• **TRY IT**:
Retype each line of the material below word for word; pictures stay out.

• **SOURCE INFORMATION**:

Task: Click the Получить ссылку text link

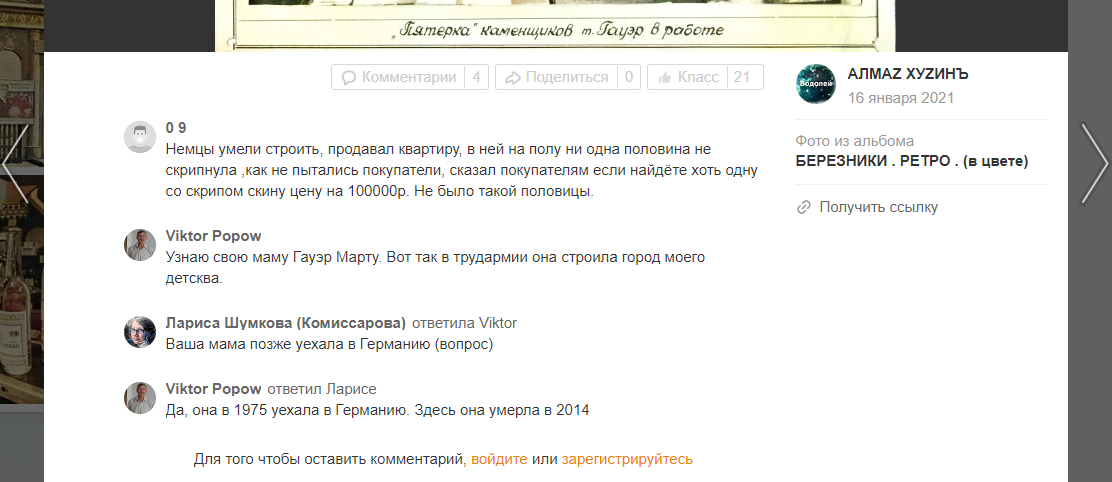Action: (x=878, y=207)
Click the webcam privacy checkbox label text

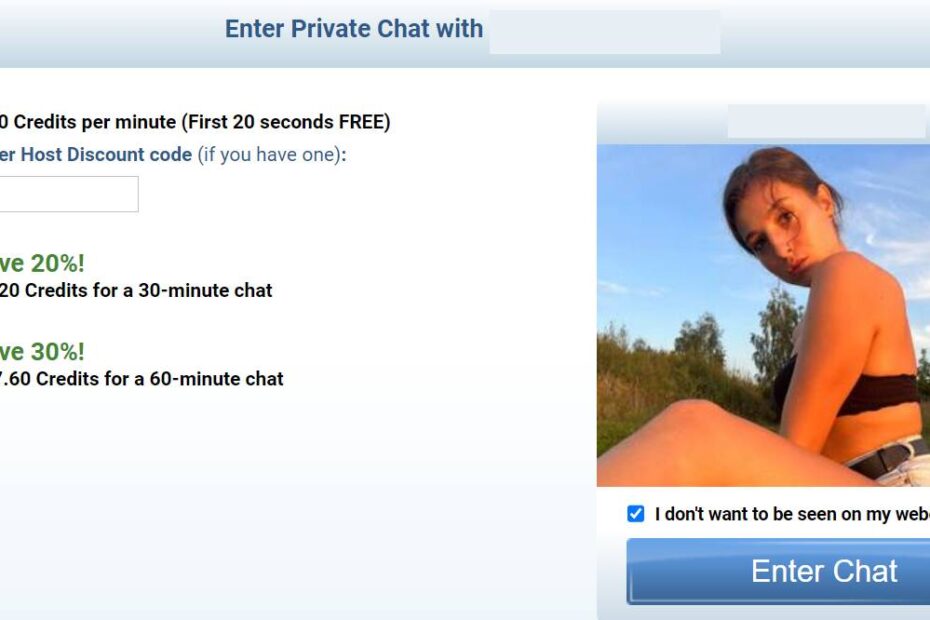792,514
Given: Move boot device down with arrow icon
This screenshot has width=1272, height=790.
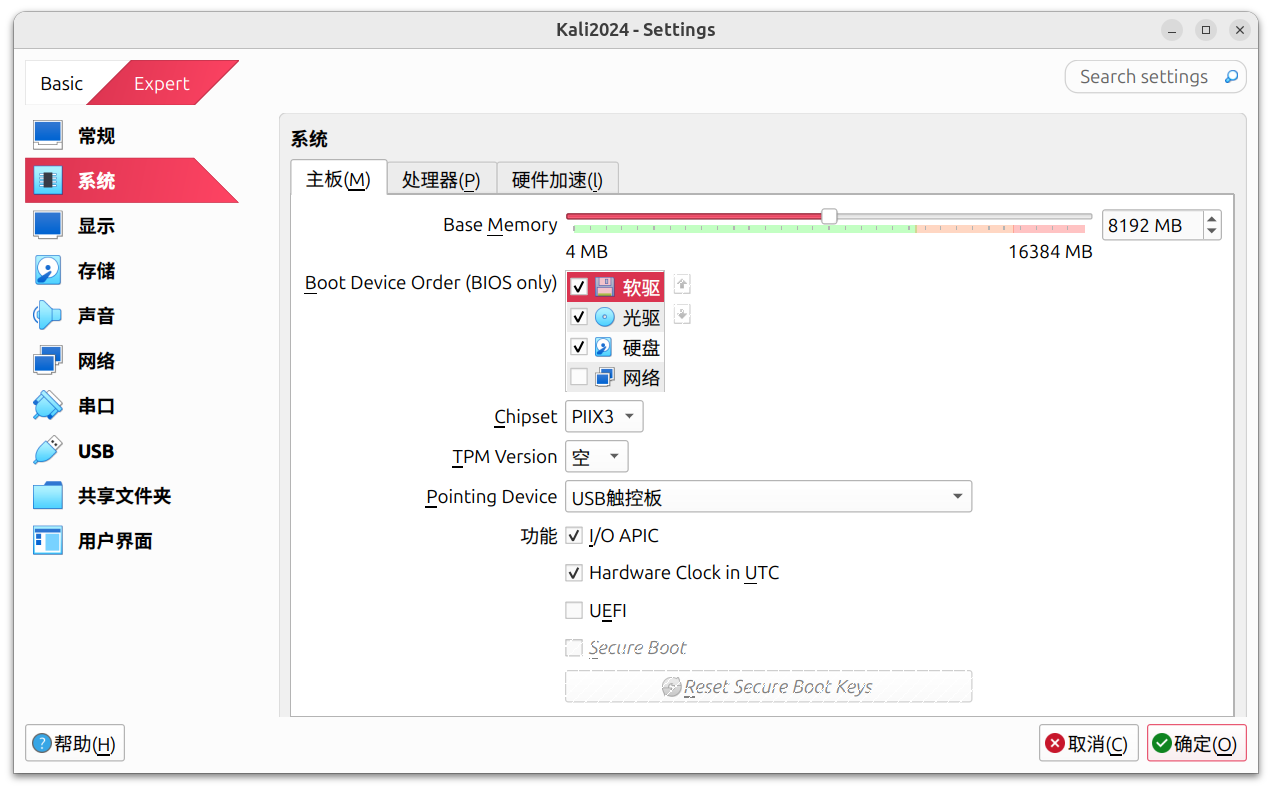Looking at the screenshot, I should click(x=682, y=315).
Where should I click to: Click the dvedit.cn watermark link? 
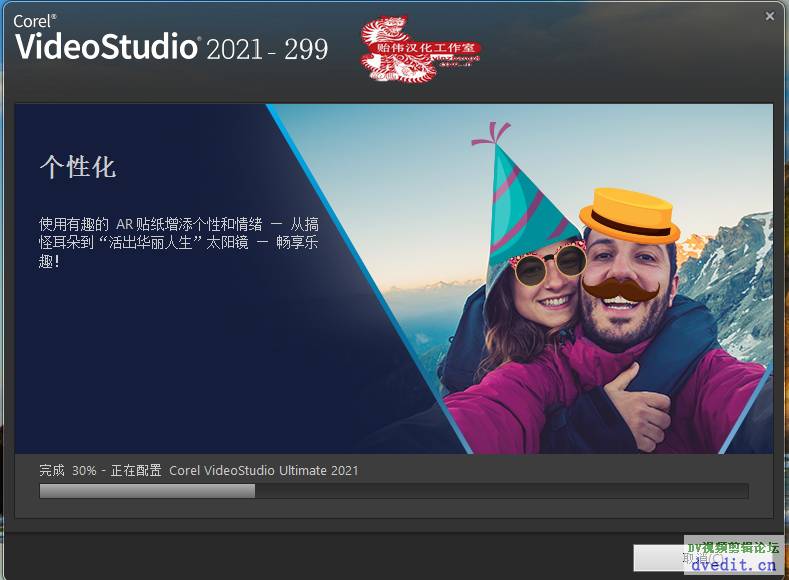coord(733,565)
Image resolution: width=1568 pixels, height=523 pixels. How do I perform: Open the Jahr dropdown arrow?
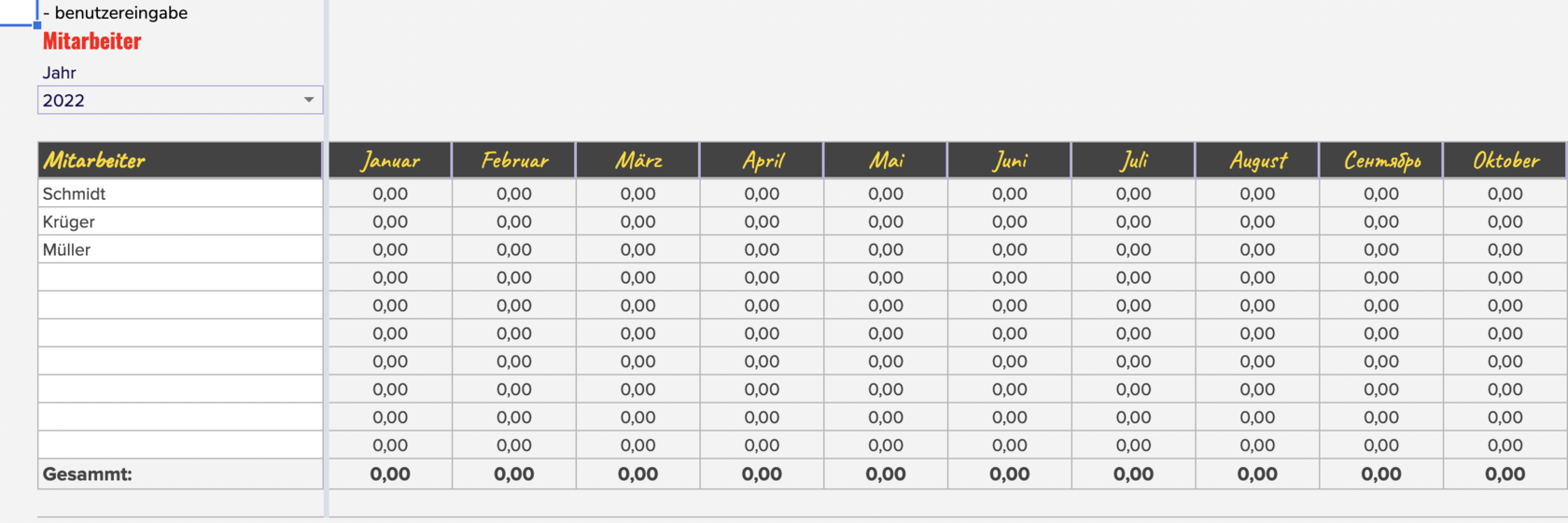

• **PROBLEM SOLUTION**:
Task: Click the Получить ссылку text link

Action: (x=878, y=207)
Click the webcam privacy checkbox label text

792,514
Given: Move boot device down with arrow icon
This screenshot has width=1272, height=790.
Looking at the screenshot, I should click(x=682, y=315).
Where should I click to: Click the dvedit.cn watermark link? 
coord(733,565)
Image resolution: width=1568 pixels, height=523 pixels. How do I perform: Open the Jahr dropdown arrow?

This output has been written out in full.